§ Your tasks:
1. Reproduce the passage from the court opinion starting at "CRESCENT M PRODUCTS, INC., Defendant." and ending at "denies Defendant's Motion.".
2. Answer these questions using the court opinion:
(a) On what date did Defendant terminate Plaintiff's employment?
(b) What docket number identifies Defendant's Motion in Limine?
(c) Under which three laws does Plaintiff allege age discrimination?
3. Write the next part of the court opinion, picking up after its final sentence.

§ Extract to read:
========================================
United States District Court, N.D. Ohio, Eastern Division

June 12, 2018

DONALD T. TSCHAPPATT, Plaintiff,
v.
CRESCENT M PRODUCTS, INC., Defendant.

          OPINION AND ORDER

          CHRISTOPHER A. BOYKO UNITED STATES DISTRICT JUDGE

         This matter is before the Court on Defendant's Motion in Limine (ECF DKT # 16). For the following reasons, the Court denies Defendant's Motion.

         This case arises out of the termination of Plaintiff Donald T. Tschappatt's (“Plaintiff”) employment at Defendant Crescent M Products, Inc. (“Defendant” or the “Company”). Defendants seek an order in limine precluding Plaintiff from seeking reinstatement and backpay.

         Background Facts

         On January 14, 2015, Defendant terminated Plaintiff's employment with the Company. Compl. ¶ 11. Plaintiff alleges that Defendant was motivated by Plaintiff's age in terminating Plaintiff. Compl. ¶ 11. After Plaintiff's termination, Plaintiff placed several voicemail messages with and sent text messages to the company's owners and senior management which used profane language and insulted Plaintiff's former supervisor, the owner, the plant manager and the human resources manager.

         Plaintiff alleges Age Discrimination in violation of the Age Discrimination in Employment Act (the “ADEA”), Title VII of the Civil Rights Act of 1964 and Ohio Revised Code Chapter 4112. Plaintiff seeks damages including reinstatement and backpay. Defendant seeks an order in limine precluding Plaintiff from seeking those forms of relief.

         Defendant's Motion

         Defendant argues that the acquired evidence rule applies to this case. Since Plaintiff engaged in conduct that would have resulted in Plaintiff's termination if the employer had discovered that conduct prior to termination, Defendant argues that Plaintiff's damages are limited and Plaintiff should be precluded from seeking reinstatement and backpay.
========================================
§ Raw data:

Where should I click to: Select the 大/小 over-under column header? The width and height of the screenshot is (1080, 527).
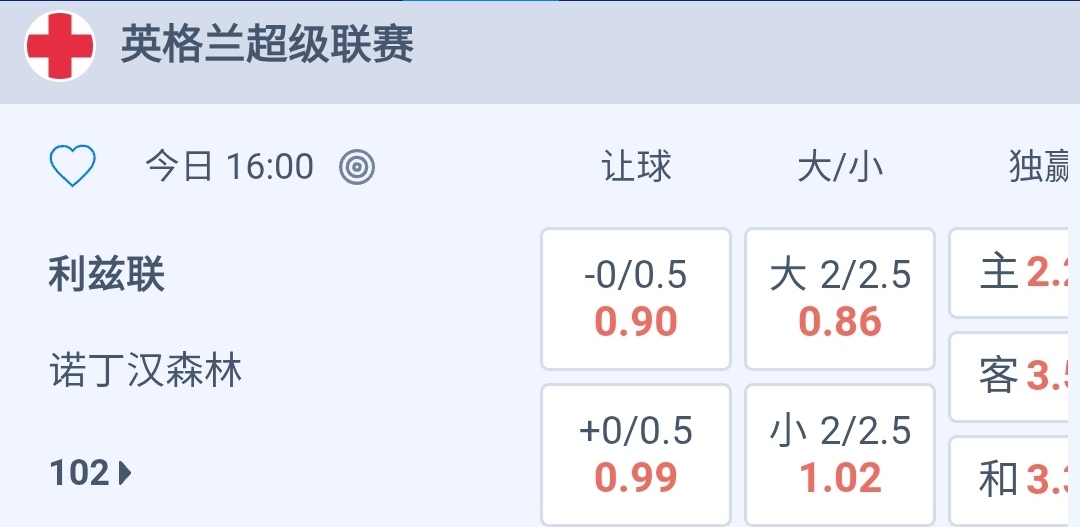coord(840,167)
========================================
§ Outputs by task:
1.
CRESCENT M PRODUCTS, INC., Defendant.

          OPINION AND ORDER

          CHRISTOPHER A. BOYKO UNITED STATES DISTRICT JUDGE

         This matter is before the Court on Defendant's Motion in Limine (ECF DKT # 16). For the following reasons, the Court denies Defendant's Motion.

2.
(a) January 14, 2015
(b) ECF DKT # 16
(c) The Age Discrimination in Employment Act (the ADEA), Title VII of the Civil Rights Act of 1964, and Ohio Revised Code Chapter 4112

3.
         Defendant contends that the acquired evidence rule applies to post-termination conduct as well as pre-termination conduct. Defendant argues that the Supreme Court used broad language in the holding of McKennon v. Nashville Banner Publ. Co., which indicates the Court's intention to broadly apply the acquired evidence rule. Defendant also points to several cases outside of this Circuit which hold that the acquired evidence rule applies to post-termination misconduct.

         Plaintiff's Response

         Plaintiff argues that the acquired evidence rule does not apply to post-termination conduct and that the limiting language used in the McKennon holding supports this view. Furthermore, the cases cited by Defendant are inapplicable to this case because they are factually distinguishable. Plaintiff urges the Court to consider the Sixth Circuit case Jones v. Nissan North America, Inc., which Plaintiff contends supports Plaintiff's argument that the acquired evidence rule does not apply to conduct which occurred post-termination.

         LAW AND ARGUMENT

         Standard of Review

         “Motions in Limine are generally used to ensure evenhanded and expeditious management of trials by eliminating evidence that is clearly inadmissible for any purpose.” Indiana Insurance Co. v. General Electric Co., 326 F.Supp.2d 844, 846 (N.D.Ohio 2004) (citing Jonasson v. Lutheran Child and Family Serv., 115 F.3d 436, 440 (7th Cir. 1997)). A “motion in limine, if granted, is a tentative, interlocutory, precautionary ruling by the trial court reflecting its anticipatory treatment of the evidentiary issue... the trial court is certainly at liberty ‘* * * to consider the admissibility of the disputed evidence in its actual context.'” State v. Grubb, 28 Ohio St.3d 199, 201-02 (1986) (citing State v. White, 6 Ohio App.3d 1, 4 (1982)). “Indeed, even if nothing unexpected happens at trial, the district judge is free, in the exercise of sound judicial discretion, to alter a previous in limine ...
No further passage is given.